Reforma Tributária 44: "Neutralidade Fiscal" esconde carga maior sobre mulheres e pessoas negras (Pink tax), por Rosa Freitas*
20/10/2025 -
Compreender a justiça fiscal exige considerar os recortes de renda, raça e gênero. A tributação é um instrumento de divisão da riqueza social: ao tributar quem tem mais recursos para financiar políticas públicas, busca-se redistribuir riqueza e reduzir desigualdades.
Entretanto, o sistema tributário brasileiro é profundamente regressivo, pois incide majoritariamente sobre o consumo e não sobre a renda ou o patrimônio. Isso faz com que mulheres, pessoas negras e racializadas — especialmente as mulheres negras — sejam mais oneradas. Dados do IBGE (2023) confirmam: além de receberem salários menores, elas estão mais expostas à informalidade e à precarização.

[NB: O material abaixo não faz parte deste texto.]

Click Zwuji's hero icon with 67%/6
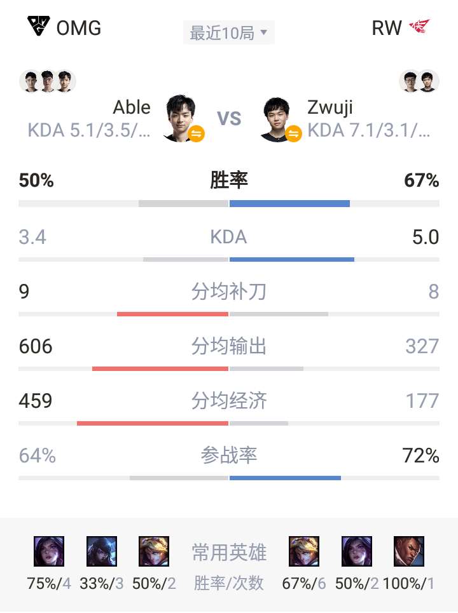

A Reforma Tributária (EC nº 132/2023 e LC nº 214/2025) pretende corrigir distorções, mas seus efeitos distributivos ainda são limitados.
1. Desoneração da cesta básica
A LC nº 214/2025, em seu art. 125, reduziu a zero as alíquotas do IBS e da CBS sobre os produtos da Cesta Básica Nacional de Alimentos, o que beneficia diretamente as famílias de baixa renda, cuja renda é majoritariamente destinada à alimentação. Contudo, a medida é pontual, pois a desigualdade estrutural permanece.
2. Cashback
O cashback (art. 113 da LC nº 214/2025) devolve parte dos tributos a famílias inscritas no CadÚnico com renda per capita de até meio salário mínimo. Embora positivo, o mecanismo tem alcance restrito e valor devolvido modesto, insuficiente para corrigir a regressividade tributária.

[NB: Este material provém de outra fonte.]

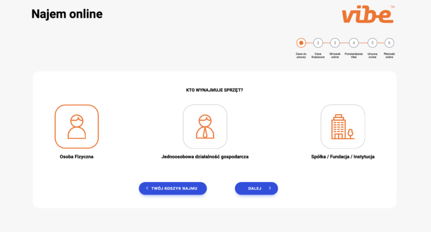Select step 4 circle
The image size is (431, 232).
click(x=354, y=43)
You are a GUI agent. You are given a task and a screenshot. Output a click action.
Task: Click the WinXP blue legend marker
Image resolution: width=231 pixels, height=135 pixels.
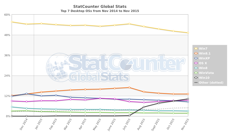tap(196, 58)
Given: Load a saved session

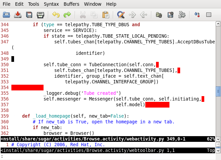Looking at the screenshot, I should [x=159, y=15].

3. MEIs e nanoempreendedores
Os Microempreendedores Individuais (MEIs) não recolhem IBS/CBS, mas tampouco geram créditos tributários. Isso os exclui da cadeia produtiva formal (art. 41, §9º, da LC nº 214/2025). Estudos do Sebrae (2023) e da plataforma MaisMEI (2024) mostram que a maioria dos MEIs são mulheres negras, o que reforça o caráter excludente e interseccional da desigualdade tributária.
4. Avaliação quinquenal
A avaliação quinquenal prevista no art. 475 da LC nº 214/2025 poderia incluir representantes de grupos mais impactados, como mulheres e pessoas negras, para assegurar escuta social e representatividade. A ausência desse diálogo perpetua a invisibilidade das desigualdades estruturais.
5. Itens de saúde menstrual
A Lei nº 14.214/2021 e o Decreto nº 11.432/2023 instituíram o Programa de Saúde Menstrual. A LC nº 214/2025 incorporou o tema (art. 147), reduzindo a zero as alíquotas sobre absorventes, coletores e calcinhas menstruais. Embora tardiamente, a medida reconhece a dignidade menstrual como direito social.
Conclusão
O feminismo tributário propõe olhar a Reforma Tributária sob a ótica da interseccionalidade. A neutralidade fiscal, muitas vezes exaltada como princípio técnico, oculta desigualdades de gênero, raça e classe.
Uma tributação verdadeiramente justa deve ser solidária e antirracista, incorporando os recortes sociais na formulação e na revisão das políticas fiscais.
Síntese dos principais pontos
• A regressividade tributária brasileira penaliza desproporcionalmente mulheres negras.
• A desoneração da cesta básica é necessária, mas limitada.
• O cashback tem impacto redistributivo reduzido.
• A exclusão dos MEIs e nanoempreendedores da não cumulatividade agrava desigualdades.
• É urgente a inclusão de representatividade social na avaliação quinquenal.
• A desoneração dos itens de saúde menstrual representa um avanço simbólico e material.
*Rosa Freitas é advogada. doutora em Direito, sertaneja, poetisa e autora de artigos e livros jurídicos, dentre eles "A reforma tributária e seus impactos nos Municípios", "Gestão Municipal de Residuos Sólidos" e "A reforma tributária e suas implicações nas compras governamentais e serviços públicos", Editora Igeduc.